- _Цель a_
Перескажите короче абзац отрывка ниже, который начинается словами «Ехать Государю в Царское Село опасно». Главные факты сохраните.

- _Приведённый отрывок_
#####

Убийство Царской Семьи и членов Романовых на Урале - Михаил Дитерихс
Шрифт:
Интервал:
«Ехать Государю в Царское Село опасно», – сказал генерал-квартирмейстер генералу Воейкову. Мог ли Государь перед опасностью, угрожавшей России, остановиться в Своем христианском служении русскому народу из-за опасности, которая могла угрожать Ему лично? В своем безграничном служении на благо и пользу «всея земли», связав теснейшим образом Свою судьбу с исходом ужасной мировой борьбы идей, мог ли Он думать о Себе, о сбережении Себя, Своей жизни, когда обстоятельства грозно выдвигали смертельную опасность для будущей судьбы России, врученной его охране и ограждению Всевышним Творцом в путях его Божественного Промысла? Высказанные генерал-квартирмейстером мысли не принадлежат вовсе только одному генералу Лукомскому; так же мыслили в то время все мы, те же мысли разделялись и всем высшим командным составом армий, быть может за очень малым исключением тех единичных старших начальников, которые ушли в отставку тотчас по отречении Государя от престола и по переходе власти к Временному правительству; таких было едва ли более десятка человек. Все же остальные были, безусловно, солидарны с мнением генерала Лукомского и носили в себе ту же исключительно гражданскую точку зрения на своего «Помазанника Божия».

#####

Записи для указания слов и элементов
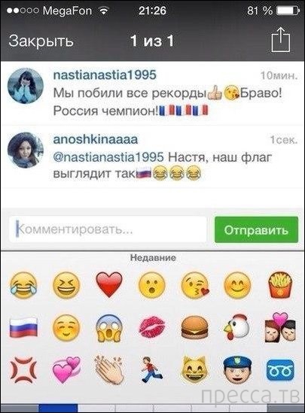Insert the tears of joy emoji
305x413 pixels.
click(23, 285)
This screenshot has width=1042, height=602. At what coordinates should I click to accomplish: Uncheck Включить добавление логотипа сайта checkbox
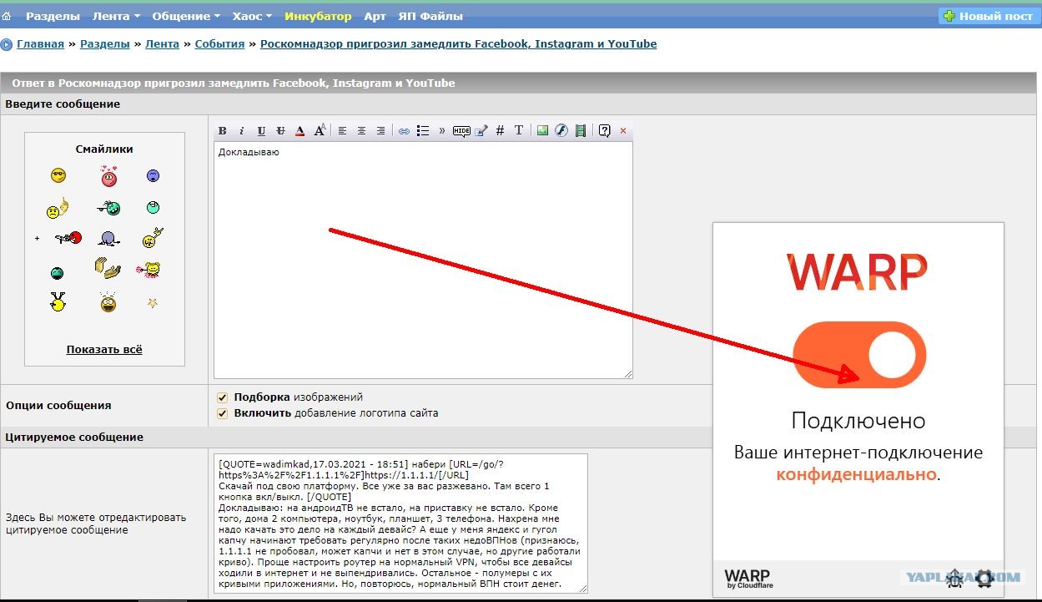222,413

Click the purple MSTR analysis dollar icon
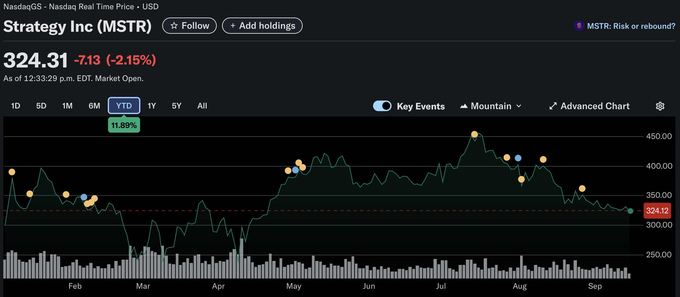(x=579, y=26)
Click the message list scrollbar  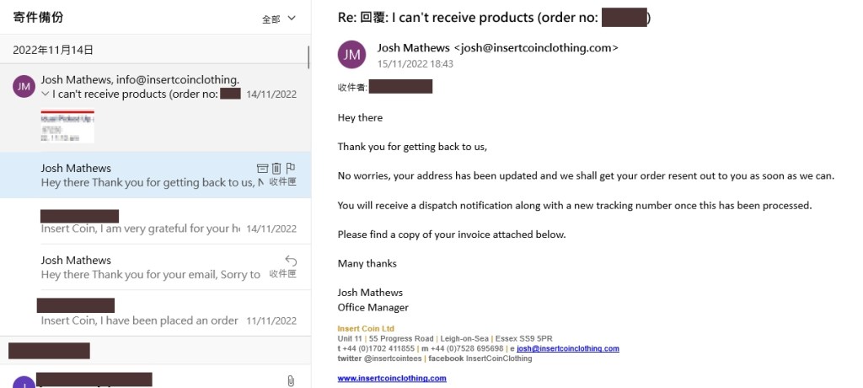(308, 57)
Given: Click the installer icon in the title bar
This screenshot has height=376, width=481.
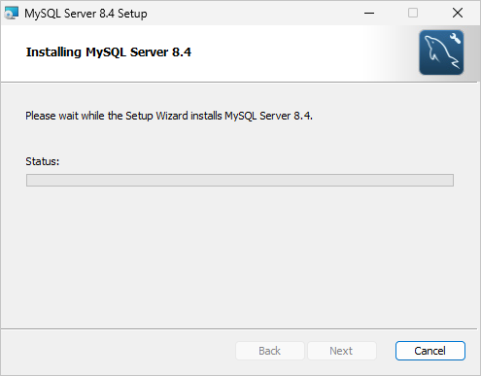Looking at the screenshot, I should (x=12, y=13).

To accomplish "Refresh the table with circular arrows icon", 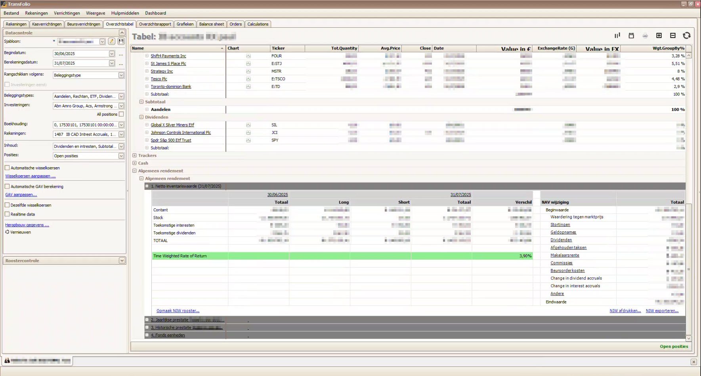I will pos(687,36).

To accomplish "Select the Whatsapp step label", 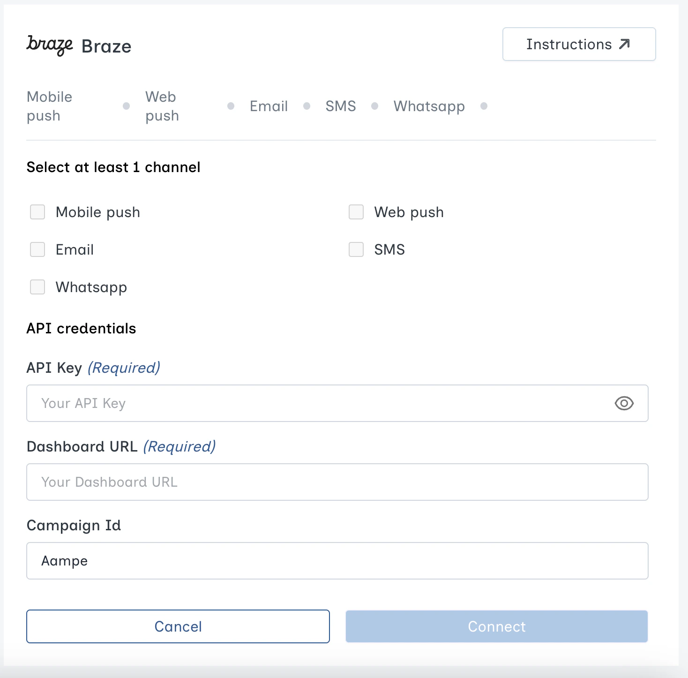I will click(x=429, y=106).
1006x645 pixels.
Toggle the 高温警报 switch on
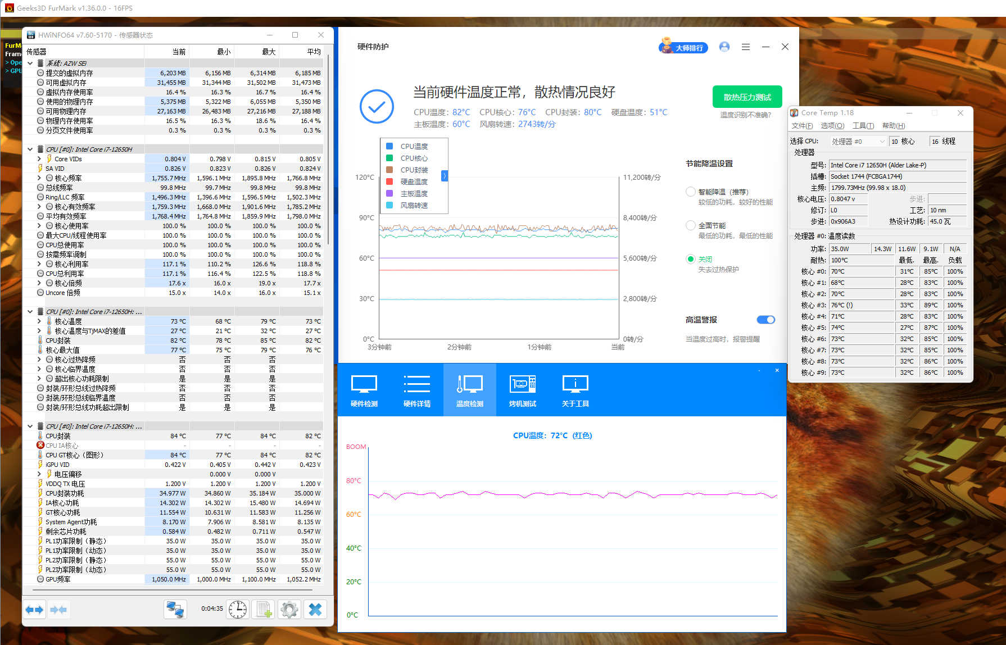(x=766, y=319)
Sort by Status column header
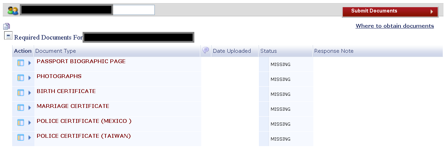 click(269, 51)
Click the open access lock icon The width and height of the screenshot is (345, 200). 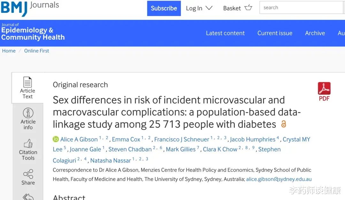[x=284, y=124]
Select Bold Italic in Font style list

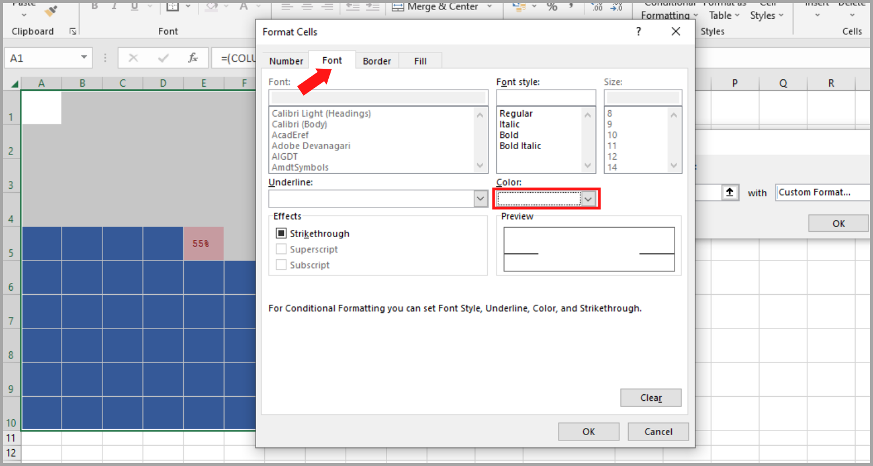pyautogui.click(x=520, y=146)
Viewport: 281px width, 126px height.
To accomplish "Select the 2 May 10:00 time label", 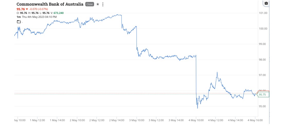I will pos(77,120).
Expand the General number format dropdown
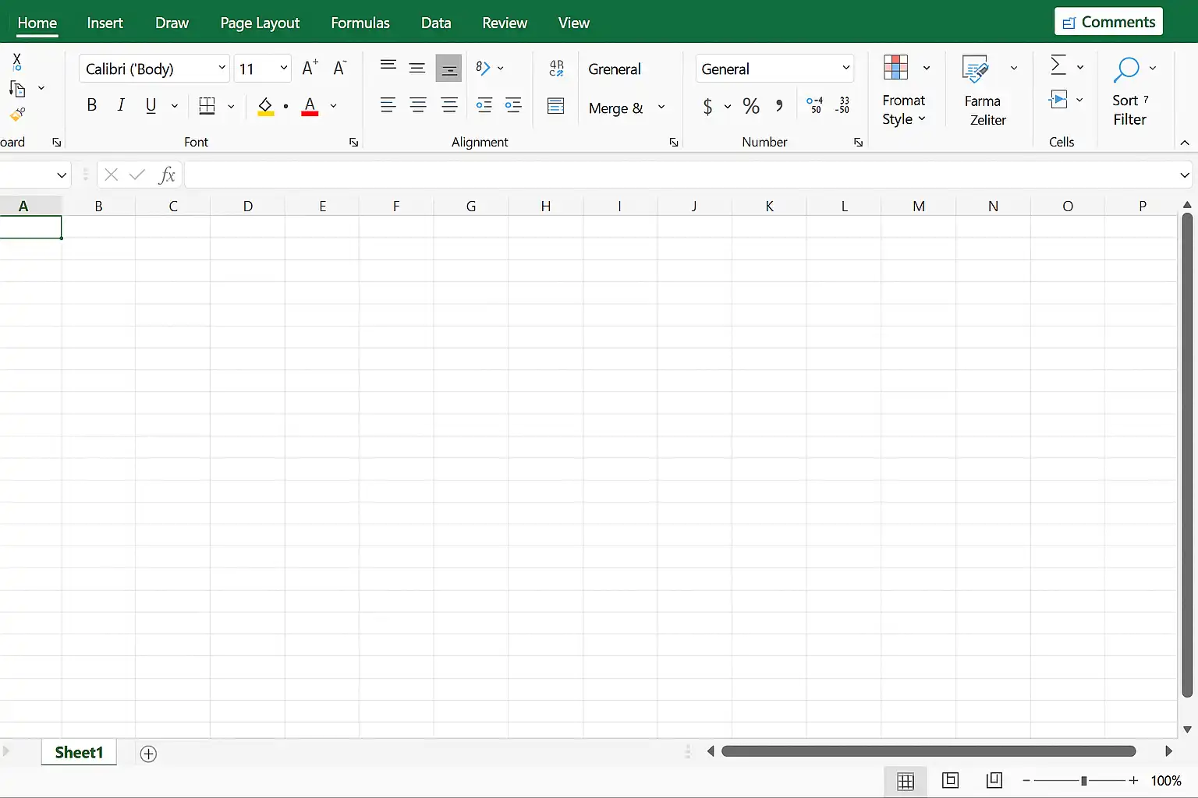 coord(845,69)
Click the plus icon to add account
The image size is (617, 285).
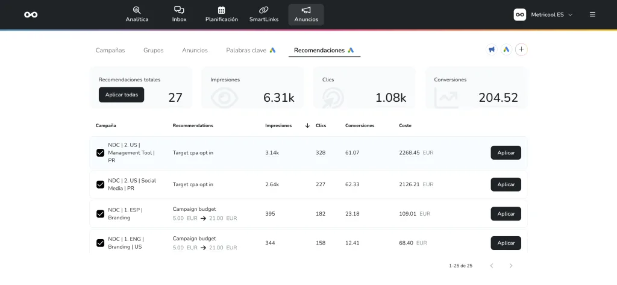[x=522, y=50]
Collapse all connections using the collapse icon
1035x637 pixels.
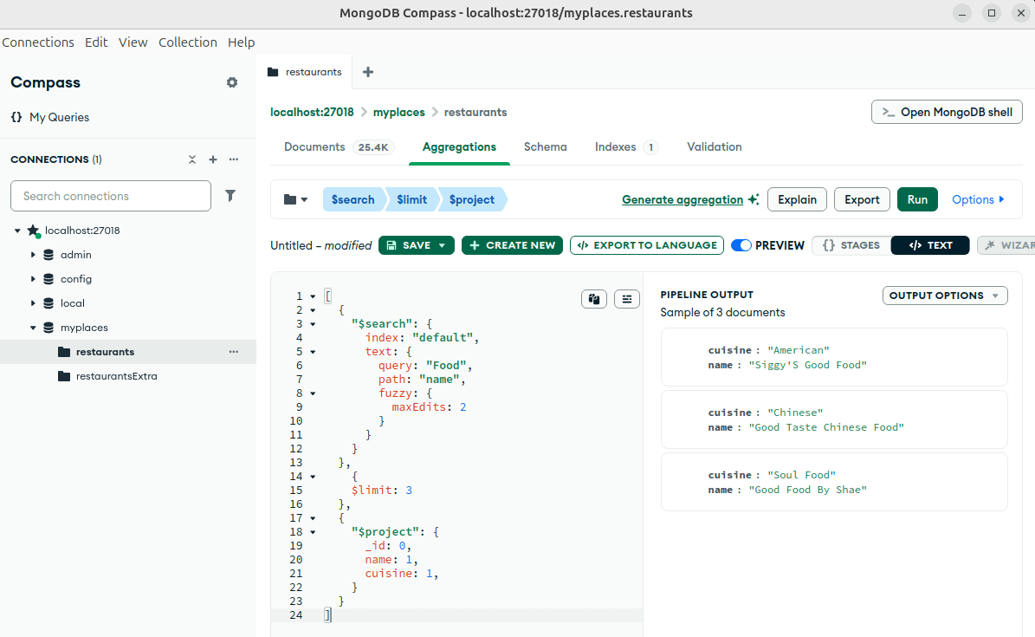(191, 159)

#####

- _Цель b_
Оформите в виде нумерованного списка строки данных выше, начиная со строки, где стоит «Expand the General number format dropdown», и до последней строки данных включительно. Пустые строки пропустите, изображения в ответ не включайте.

- _Полный результат a_
Генерал-квартирмейстер предупредил генерала Воейкова, что Государю ехать в Царское Село опасно. Автор спрашивает, мог ли Государь остановиться в служении народу из-за опасности для себя лично. Ведь он тесно связал свою судьбу с исходом мировой борьбы, а смертельная опасность грозила будущему России. По словам автора, мысли генерал-квартирмейстера были не только мыслями генерала Лукомского. Их разделяли все и почти весь высший командный состав армий. Исключением были лишь единичные старшие начальники, едва ли больше десятка. Они ушли в отставку сразу после отречения Государя и перехода власти к Временному правительству. Остальные были солидарны с Лукомским и смотрели на своего «Помазанника Божия» с исключительно гражданской точки зрения.

- _Полный результат b_
1. Expand the General number format dropdown
2.  coord(845,69)
3. Click the plus icon to add account
4. The image size is (617, 285).
5. [x=522, y=50]
6. Collapse all connections using the collapse icon
7. 1035x637 pixels.
8. (191, 159)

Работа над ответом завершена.